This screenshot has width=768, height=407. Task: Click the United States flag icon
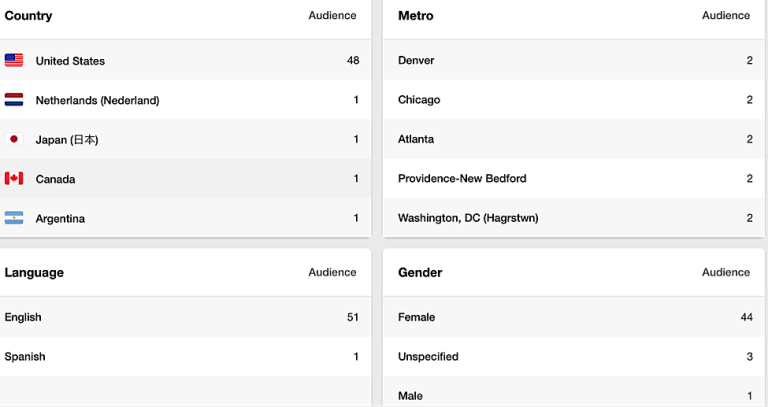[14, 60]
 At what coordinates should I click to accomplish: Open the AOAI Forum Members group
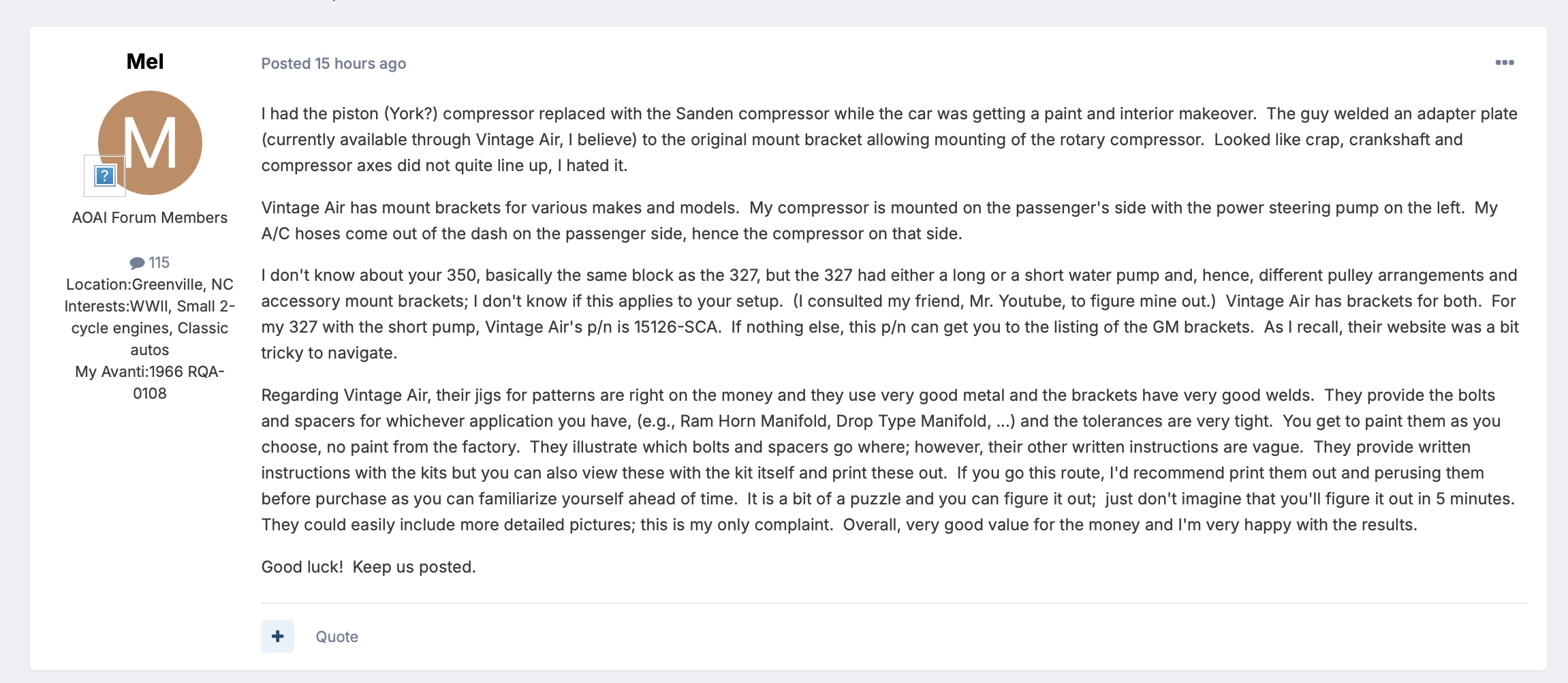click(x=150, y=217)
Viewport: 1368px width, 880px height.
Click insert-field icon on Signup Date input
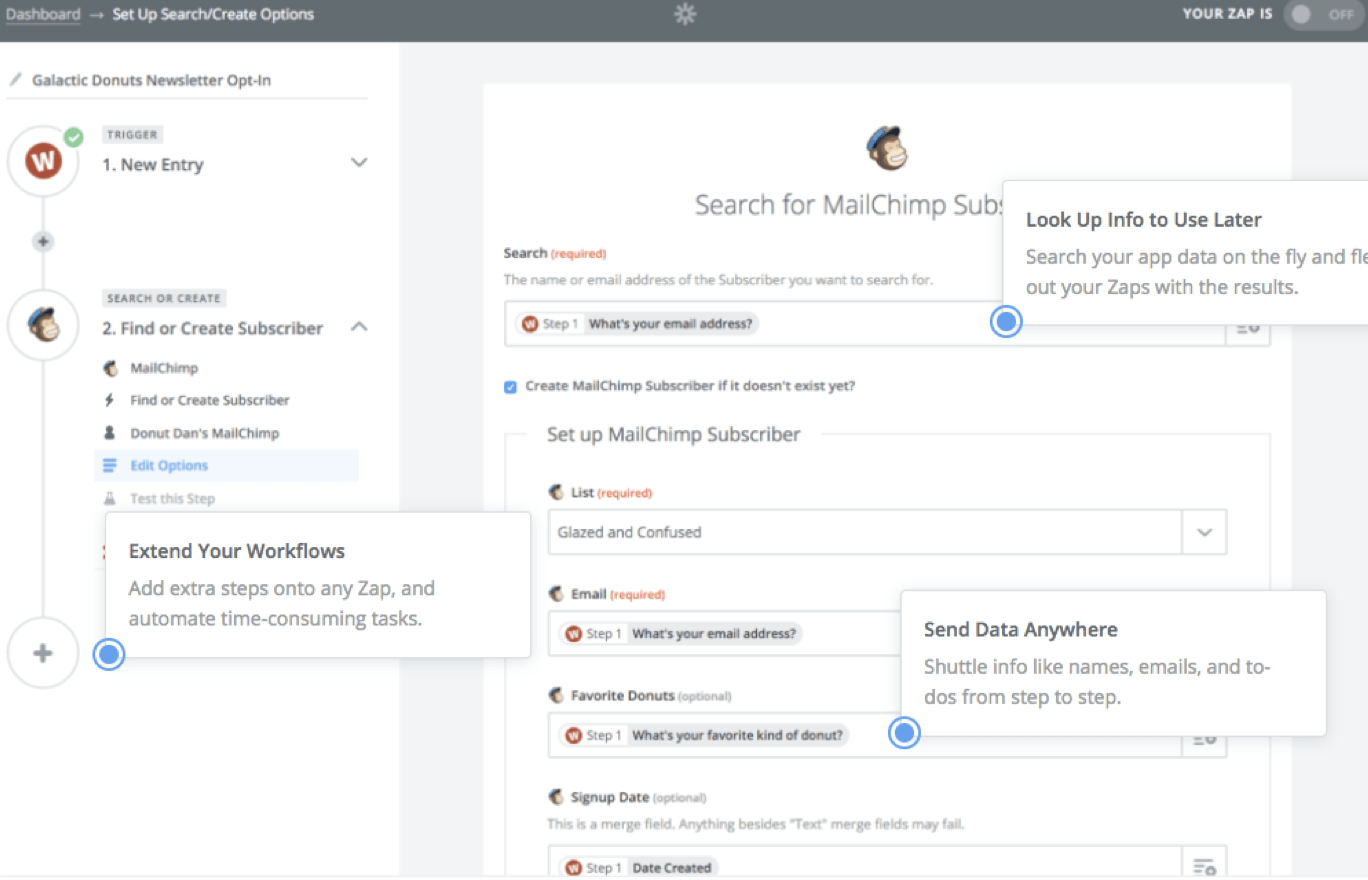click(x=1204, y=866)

## [Your objective]
Reproduce the data above in full, exactly, with the images removed.

## [Result]
This screenshot has width=768, height=407. Task: Click the United States flag icon
[14, 60]
 At what coordinates should I click to accomplish: Open the AOAI Forum Members group
click(x=150, y=217)
Viewport: 1368px width, 880px height.
Click insert-field icon on Signup Date input
click(x=1204, y=866)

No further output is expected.